>> BEGIN DATA TO USE

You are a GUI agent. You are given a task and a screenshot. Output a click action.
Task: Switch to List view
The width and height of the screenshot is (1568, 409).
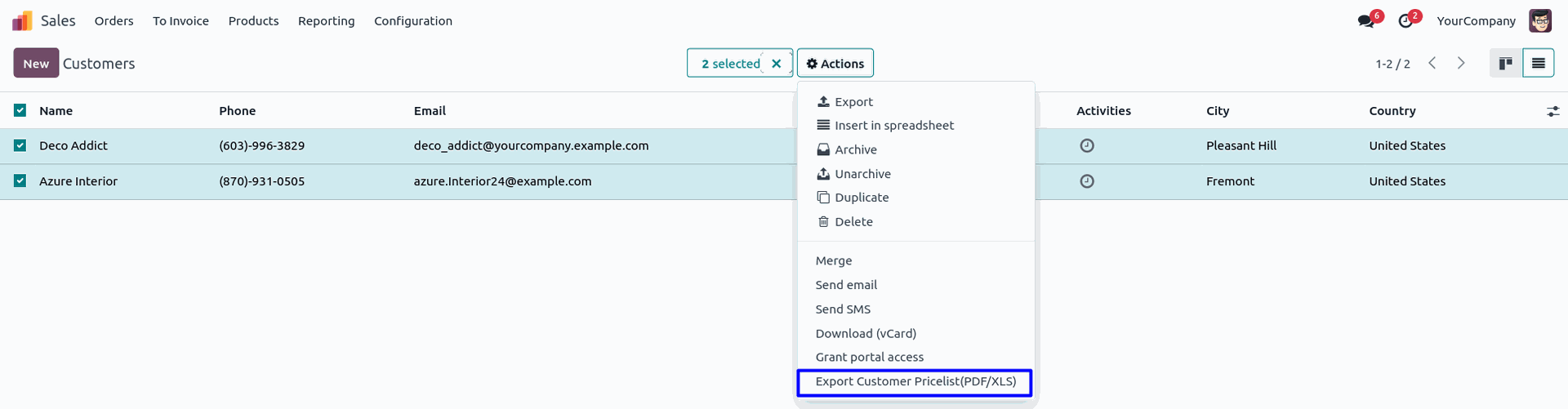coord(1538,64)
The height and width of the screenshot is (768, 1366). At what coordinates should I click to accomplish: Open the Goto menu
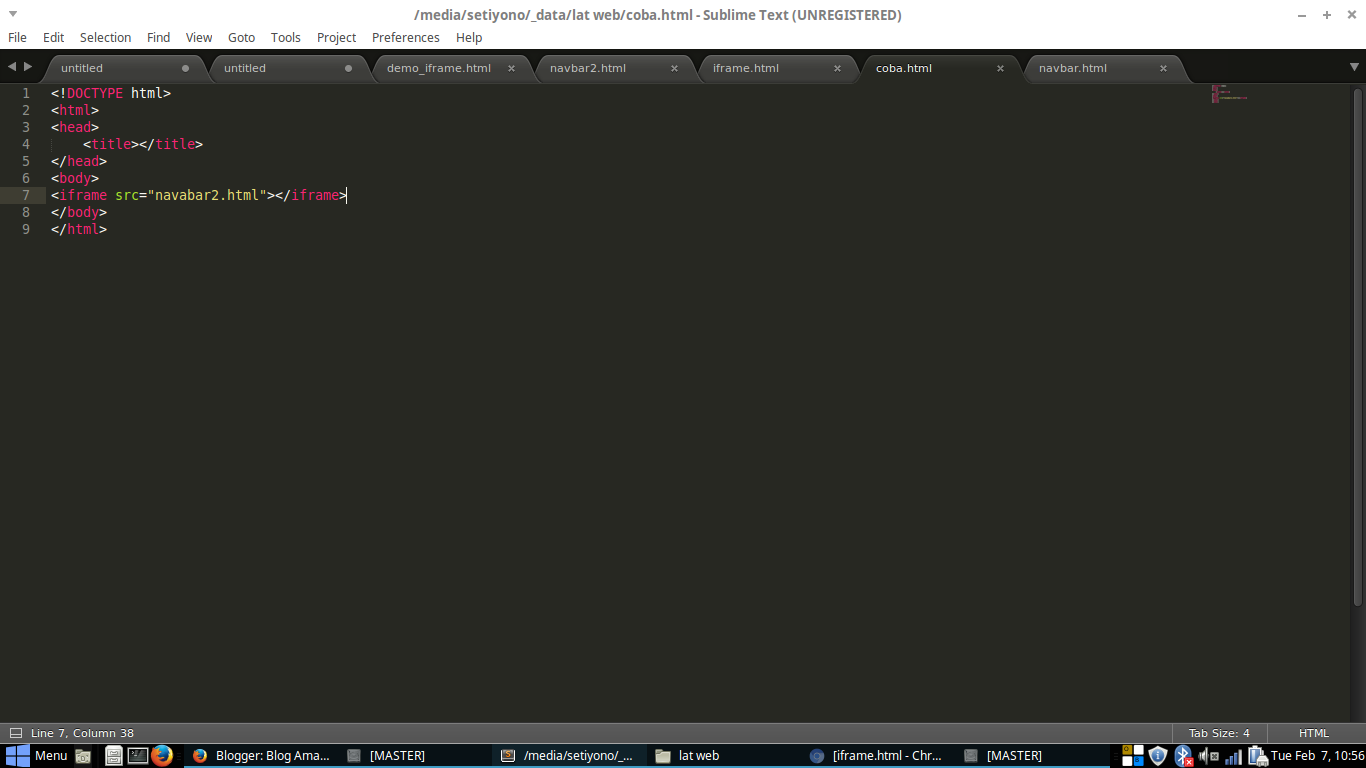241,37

>> END DATA TO USE

**STATED GOAL**
Reproduce every line of the material above word for word, leaving out the pictures.

**RESPONSE**
You are a GUI agent. You are given a task and a screenshot. Output a click action.
Task: Switch to List view
The width and height of the screenshot is (1568, 409).
coord(1538,64)
The height and width of the screenshot is (768, 1366). At what coordinates should I click to accomplish: Open the Goto menu
241,37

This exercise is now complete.